Liste
==================================================

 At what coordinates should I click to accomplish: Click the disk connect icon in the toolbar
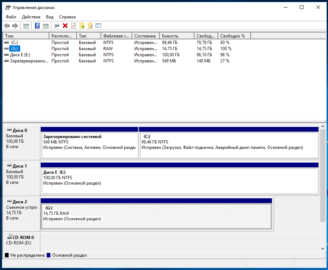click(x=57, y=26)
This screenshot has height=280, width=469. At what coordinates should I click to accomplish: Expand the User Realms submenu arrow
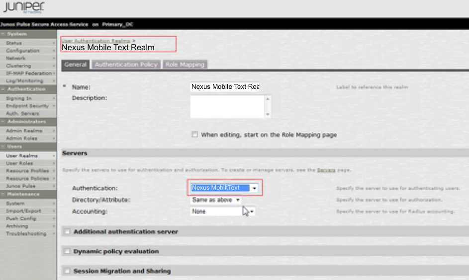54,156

==================================================

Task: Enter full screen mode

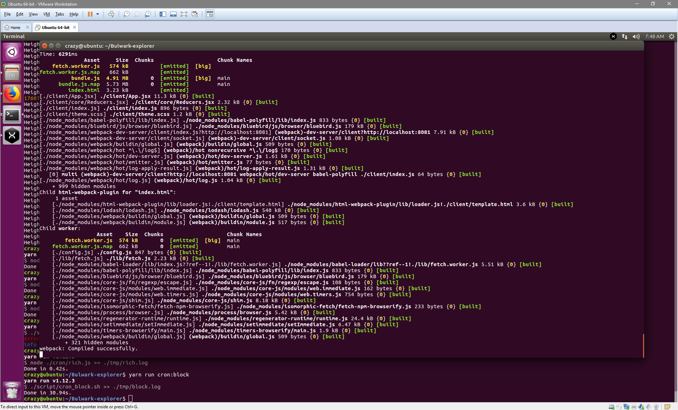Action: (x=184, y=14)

==================================================

Exercice
Déterminez combien de lignes contiennent le mot « should », en tenant compte de la casse. Indiquez seulement ce nombre.

Résultat ci-dessous
2